## [Task directions]
Rewrite the stretch of items from the line containing "Click the 'Value of Competency' merged cell" through the line containing "pos(432,612)", changing each "screenshot" to "screen capture" and leaving everything else unchanged.

## [Input for this task]
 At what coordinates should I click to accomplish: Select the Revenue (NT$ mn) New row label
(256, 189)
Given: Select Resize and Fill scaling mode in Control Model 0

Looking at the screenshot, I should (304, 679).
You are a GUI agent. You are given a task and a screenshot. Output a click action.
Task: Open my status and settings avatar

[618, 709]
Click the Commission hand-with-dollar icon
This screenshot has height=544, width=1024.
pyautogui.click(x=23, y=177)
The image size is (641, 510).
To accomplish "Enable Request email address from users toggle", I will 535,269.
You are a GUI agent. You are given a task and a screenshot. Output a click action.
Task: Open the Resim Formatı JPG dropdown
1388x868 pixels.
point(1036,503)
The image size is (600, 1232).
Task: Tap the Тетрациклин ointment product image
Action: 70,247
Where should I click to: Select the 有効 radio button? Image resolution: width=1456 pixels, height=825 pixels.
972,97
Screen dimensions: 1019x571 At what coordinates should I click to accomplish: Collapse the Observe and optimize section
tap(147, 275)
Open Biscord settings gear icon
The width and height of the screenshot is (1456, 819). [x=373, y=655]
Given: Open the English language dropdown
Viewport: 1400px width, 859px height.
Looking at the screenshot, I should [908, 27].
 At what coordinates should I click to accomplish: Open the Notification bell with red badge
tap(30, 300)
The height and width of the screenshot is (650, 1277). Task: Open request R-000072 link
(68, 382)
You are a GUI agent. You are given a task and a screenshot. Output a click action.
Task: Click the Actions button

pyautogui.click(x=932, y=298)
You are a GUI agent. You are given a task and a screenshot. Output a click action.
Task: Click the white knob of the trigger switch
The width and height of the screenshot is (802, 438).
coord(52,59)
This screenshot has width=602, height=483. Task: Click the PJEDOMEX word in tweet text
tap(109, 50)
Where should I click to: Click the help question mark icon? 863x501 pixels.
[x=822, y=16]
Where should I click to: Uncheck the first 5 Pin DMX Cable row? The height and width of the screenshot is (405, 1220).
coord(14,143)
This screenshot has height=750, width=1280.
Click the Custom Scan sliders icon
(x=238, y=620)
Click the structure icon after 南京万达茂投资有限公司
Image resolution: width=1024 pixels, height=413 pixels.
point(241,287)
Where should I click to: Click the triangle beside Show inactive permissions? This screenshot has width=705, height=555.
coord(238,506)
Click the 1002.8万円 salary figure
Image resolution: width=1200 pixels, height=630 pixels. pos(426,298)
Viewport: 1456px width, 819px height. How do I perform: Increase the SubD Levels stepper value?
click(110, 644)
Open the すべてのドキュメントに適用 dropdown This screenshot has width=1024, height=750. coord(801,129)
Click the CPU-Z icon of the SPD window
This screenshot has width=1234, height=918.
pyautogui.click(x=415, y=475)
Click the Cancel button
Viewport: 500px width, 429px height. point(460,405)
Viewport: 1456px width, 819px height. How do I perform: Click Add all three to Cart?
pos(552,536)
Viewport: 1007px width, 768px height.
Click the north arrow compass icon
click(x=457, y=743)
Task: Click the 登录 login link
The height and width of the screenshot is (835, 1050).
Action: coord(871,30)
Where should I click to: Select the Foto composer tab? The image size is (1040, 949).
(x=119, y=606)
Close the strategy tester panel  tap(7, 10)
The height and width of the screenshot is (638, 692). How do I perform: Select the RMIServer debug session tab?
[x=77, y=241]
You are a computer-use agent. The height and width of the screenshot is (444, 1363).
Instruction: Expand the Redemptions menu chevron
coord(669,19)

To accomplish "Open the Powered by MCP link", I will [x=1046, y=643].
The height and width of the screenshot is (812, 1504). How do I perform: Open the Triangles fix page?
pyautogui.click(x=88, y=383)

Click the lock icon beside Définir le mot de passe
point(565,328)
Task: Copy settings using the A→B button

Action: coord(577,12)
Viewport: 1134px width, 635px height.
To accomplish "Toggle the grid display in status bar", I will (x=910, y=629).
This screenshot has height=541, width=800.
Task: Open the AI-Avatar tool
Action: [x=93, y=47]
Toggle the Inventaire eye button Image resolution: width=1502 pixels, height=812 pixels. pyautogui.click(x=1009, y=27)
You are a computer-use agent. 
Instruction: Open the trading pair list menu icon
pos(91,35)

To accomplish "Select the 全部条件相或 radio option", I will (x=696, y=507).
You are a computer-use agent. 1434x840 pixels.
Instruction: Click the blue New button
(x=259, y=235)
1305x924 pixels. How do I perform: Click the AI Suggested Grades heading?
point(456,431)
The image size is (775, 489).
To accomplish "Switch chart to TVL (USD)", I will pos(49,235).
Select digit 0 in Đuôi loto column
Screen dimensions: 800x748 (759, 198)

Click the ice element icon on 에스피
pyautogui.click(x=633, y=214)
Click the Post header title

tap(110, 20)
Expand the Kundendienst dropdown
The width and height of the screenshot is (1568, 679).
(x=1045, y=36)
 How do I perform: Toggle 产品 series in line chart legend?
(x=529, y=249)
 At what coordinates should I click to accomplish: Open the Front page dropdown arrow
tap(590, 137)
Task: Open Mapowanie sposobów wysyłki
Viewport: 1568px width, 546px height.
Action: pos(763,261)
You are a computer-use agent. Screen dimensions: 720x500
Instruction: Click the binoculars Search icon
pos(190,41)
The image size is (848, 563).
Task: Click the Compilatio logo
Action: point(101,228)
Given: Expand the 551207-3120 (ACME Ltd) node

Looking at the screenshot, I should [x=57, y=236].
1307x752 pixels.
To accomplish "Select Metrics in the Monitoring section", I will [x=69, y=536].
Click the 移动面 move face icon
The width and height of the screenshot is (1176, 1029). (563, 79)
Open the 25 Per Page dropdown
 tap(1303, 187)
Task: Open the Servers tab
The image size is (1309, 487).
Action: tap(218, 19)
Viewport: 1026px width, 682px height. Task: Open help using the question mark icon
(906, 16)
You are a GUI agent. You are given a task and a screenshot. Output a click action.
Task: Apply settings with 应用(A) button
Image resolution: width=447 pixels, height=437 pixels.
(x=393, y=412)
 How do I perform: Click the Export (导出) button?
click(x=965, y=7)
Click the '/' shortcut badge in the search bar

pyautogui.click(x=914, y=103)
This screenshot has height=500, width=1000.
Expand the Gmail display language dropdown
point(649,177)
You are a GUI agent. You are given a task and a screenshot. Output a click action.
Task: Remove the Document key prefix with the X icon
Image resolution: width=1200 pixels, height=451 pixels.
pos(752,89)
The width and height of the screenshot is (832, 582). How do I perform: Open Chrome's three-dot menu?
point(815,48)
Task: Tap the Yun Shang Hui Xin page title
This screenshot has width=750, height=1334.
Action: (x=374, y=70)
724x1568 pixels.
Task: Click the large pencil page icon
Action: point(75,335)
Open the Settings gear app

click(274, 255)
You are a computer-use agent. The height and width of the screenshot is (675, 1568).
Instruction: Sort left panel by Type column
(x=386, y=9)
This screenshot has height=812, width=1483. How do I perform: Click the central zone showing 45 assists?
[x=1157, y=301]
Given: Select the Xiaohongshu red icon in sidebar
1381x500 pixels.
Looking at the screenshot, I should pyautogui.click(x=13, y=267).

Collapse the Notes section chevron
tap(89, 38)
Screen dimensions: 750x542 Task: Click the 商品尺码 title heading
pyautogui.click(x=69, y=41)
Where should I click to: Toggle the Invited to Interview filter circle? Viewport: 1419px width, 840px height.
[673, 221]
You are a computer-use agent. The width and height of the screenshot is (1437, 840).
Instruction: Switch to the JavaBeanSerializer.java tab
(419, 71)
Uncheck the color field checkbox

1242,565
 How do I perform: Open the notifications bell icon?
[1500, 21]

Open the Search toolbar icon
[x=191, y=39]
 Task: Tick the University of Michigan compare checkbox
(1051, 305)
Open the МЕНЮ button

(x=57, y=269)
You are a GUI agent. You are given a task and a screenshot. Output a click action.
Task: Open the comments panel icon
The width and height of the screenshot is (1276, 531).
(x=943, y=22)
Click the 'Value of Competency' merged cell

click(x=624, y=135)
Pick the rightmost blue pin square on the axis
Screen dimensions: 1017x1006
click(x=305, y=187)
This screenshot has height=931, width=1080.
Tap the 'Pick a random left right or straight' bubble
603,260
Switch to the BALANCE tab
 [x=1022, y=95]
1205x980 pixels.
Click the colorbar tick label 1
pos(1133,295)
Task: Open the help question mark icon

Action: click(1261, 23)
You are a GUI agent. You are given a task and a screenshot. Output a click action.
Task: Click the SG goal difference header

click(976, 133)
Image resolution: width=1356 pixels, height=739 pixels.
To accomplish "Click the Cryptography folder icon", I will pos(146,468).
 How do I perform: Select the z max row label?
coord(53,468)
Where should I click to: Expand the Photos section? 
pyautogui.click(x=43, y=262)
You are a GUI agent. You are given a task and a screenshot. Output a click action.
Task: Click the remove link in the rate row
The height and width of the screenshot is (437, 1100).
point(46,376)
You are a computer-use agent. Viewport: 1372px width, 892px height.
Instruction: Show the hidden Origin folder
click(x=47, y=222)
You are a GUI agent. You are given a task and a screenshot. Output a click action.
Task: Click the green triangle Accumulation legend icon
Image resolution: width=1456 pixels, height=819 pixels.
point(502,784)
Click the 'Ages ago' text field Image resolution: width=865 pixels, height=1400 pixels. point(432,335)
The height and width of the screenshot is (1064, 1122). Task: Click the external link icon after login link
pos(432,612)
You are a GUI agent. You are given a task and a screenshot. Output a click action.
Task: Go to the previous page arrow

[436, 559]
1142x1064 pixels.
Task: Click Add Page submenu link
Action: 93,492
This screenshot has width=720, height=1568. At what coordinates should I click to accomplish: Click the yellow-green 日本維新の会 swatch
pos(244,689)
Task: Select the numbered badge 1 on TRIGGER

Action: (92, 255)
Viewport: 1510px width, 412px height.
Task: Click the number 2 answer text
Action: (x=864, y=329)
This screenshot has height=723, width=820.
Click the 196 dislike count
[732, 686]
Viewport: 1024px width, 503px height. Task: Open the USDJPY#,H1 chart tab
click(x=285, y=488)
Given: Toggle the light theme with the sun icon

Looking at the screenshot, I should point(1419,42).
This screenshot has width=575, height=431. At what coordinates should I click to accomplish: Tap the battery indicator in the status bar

## [Solution to this exercise]
Click the 'Value of Competency' merged cell

click(x=624, y=135)
Pick the rightmost blue pin square on the axis
Screen dimensions: 1017x1006
click(x=305, y=187)
This screen capture has height=931, width=1080.
Tap the 'Pick a random left right or straight' bubble
603,260
Switch to the BALANCE tab
 [x=1022, y=95]
1205x980 pixels.
Click the colorbar tick label 1
pos(1133,295)
Task: Open the help question mark icon

Action: click(1261, 23)
You are a GUI agent. You are given a task and a screen capture. Output a click action.
Task: Click the SG goal difference header

click(976, 133)
Image resolution: width=1356 pixels, height=739 pixels.
To accomplish "Click the Cryptography folder icon", I will pos(146,468).
 How do I perform: Select the z max row label?
coord(53,468)
Where should I click to: Expand the Photos section? 
pyautogui.click(x=43, y=262)
You are a GUI agent. You are given a task and a screen capture. Output a click action.
Task: Click the remove link in the rate row
The height and width of the screen capture is (437, 1100).
point(46,376)
You are a computer-use agent. Viewport: 1372px width, 892px height.
Instruction: Show the hidden Origin folder
click(x=47, y=222)
You are a GUI agent. You are given a task and a screen capture. Output a click action.
Task: Click the green triangle Accumulation legend icon
Image resolution: width=1456 pixels, height=819 pixels.
point(502,784)
Click the 'Ages ago' text field Image resolution: width=865 pixels, height=1400 pixels. point(432,335)
The height and width of the screen capture is (1064, 1122). Task: Click the external link icon after login link
pos(432,612)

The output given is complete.